Masyarakat sekitar tak menyadari kalau sesungguhnya bangunan yang memang tinggal menyisakan puing-puing ini dahulu pernah menjadi basis pertahanan Jepang saat menghadapi musuh. Saat ini, memang tidak lagi di dalam tanah. Tanah di daerah sini sudah diuruk.
Namun, masih terdapat sisa-sisa bangunan yang menurut cerita masyarakat di sekitar dulunya dibangun Belanda untuk menghadapi Jepang. Bangunan yang kemudian justru dimanfaatkan Jepang ini masih bertahan dari hujan dan panas. Dinding bungker ini terbuat dari beton cor dengan ketebalan 0,25 m dan tinggi dinding 2,4 meter. Luas bangunan diperkirakan 17,8 x 8 meter, masih terlihat bentuknya.
Terowongan
Di Jalan Joko, tak jauh dari bungker, terdapat terowongan. Pintu masuk terowongan yang diperkirakan menuju bungker masih tersisa. Begitupun terowongannya, masih ada.
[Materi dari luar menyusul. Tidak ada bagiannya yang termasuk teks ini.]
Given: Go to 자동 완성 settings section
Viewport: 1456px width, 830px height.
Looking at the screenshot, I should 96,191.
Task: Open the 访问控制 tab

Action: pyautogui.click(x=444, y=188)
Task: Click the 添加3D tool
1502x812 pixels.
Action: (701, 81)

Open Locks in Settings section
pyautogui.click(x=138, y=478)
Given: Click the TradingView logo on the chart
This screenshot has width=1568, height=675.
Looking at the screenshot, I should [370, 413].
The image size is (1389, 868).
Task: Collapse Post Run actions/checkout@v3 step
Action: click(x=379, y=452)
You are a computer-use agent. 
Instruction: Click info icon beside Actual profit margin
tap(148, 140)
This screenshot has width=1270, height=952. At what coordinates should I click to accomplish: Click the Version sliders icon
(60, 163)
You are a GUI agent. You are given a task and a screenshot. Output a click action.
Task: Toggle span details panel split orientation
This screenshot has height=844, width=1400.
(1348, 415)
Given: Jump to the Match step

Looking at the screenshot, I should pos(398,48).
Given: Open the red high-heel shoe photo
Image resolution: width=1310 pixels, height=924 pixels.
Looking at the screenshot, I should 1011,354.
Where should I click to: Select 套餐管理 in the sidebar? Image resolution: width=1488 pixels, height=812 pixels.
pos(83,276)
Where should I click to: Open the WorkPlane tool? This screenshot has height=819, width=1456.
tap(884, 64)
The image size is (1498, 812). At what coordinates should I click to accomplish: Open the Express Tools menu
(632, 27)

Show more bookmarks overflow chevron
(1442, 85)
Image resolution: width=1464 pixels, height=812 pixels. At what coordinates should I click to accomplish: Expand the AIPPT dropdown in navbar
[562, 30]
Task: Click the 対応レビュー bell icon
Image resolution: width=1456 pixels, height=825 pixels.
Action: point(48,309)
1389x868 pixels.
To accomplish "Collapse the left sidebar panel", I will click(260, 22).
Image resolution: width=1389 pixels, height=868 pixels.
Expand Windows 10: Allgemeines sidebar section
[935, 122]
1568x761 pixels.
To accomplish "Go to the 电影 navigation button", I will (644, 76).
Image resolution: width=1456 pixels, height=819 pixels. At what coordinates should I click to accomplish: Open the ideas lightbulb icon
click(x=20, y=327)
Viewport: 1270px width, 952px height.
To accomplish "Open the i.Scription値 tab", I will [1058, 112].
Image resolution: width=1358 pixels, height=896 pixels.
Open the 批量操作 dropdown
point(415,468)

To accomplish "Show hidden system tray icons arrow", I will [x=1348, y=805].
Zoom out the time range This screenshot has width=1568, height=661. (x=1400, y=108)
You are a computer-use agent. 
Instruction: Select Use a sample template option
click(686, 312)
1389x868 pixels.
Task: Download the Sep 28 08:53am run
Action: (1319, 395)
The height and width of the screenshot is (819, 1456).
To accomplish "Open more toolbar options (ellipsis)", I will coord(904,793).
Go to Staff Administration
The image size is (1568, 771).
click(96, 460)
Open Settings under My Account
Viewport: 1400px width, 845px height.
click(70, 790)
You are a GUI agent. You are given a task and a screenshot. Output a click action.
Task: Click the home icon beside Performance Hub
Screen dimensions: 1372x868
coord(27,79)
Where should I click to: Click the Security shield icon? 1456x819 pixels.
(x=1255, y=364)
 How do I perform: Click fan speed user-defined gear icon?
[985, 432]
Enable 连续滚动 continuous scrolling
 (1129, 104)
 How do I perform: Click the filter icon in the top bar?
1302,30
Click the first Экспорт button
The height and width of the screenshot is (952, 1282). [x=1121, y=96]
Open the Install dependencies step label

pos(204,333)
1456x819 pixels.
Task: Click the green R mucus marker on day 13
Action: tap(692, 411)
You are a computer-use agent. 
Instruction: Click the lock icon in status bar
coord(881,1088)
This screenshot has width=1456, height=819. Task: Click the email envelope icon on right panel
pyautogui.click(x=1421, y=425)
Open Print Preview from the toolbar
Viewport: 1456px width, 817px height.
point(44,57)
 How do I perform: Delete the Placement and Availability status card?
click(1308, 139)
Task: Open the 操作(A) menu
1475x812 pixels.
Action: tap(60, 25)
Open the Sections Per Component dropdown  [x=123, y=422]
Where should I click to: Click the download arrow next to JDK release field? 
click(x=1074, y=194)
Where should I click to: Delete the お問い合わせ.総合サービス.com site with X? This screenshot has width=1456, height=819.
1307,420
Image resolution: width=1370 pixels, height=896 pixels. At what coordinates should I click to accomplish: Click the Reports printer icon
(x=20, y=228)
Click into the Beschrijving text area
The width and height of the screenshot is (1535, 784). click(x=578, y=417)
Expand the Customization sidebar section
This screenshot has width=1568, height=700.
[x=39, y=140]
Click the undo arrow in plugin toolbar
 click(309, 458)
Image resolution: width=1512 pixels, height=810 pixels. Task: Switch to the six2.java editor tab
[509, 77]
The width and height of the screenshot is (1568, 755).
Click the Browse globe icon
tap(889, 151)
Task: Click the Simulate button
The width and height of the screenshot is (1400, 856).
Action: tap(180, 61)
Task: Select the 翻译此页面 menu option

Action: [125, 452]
Diperkirakan, terowongan ini cukup panjang dan berliku-liku. Kondisinya, terlihat masih kuat. Namun karena gelap dan licin, tak jelas bagaimana kondisi di dalamnya. Di Kompleks Pertahanan, setidaknya ada sembilan kompleks pertahanan Jepang yang kini masih ada puingnya. Yang kini di tengah kota, kompleks pertahanan yang terdapat di Jalan Jenderal Sudirman—tepatnya di samping RSK Charitas dan bersebarangan dengan Gedung Bank Indonesia Sumsel—dan di Jalan AKBP H Umar di Kelurahan Ario Kemuning atau tepatnya di belakang pasar Km 5 Palembang.
Kompleks pertahanan di samping Charitas, seluruhnya terbuat dari beton cor dengan ketebalan 05 meter. Dan tinggi dinding 2 meter. Luas bangunan 32 x 15 meter.
Lokasinya di daerah yang cukup tinggi. Dari Jalan Jenderal Sudirman, eks kompleks pertahanan ini sekitar 4 meter. Untuk mencapainya, terdapat tangga yang terlihat sudah menghitam.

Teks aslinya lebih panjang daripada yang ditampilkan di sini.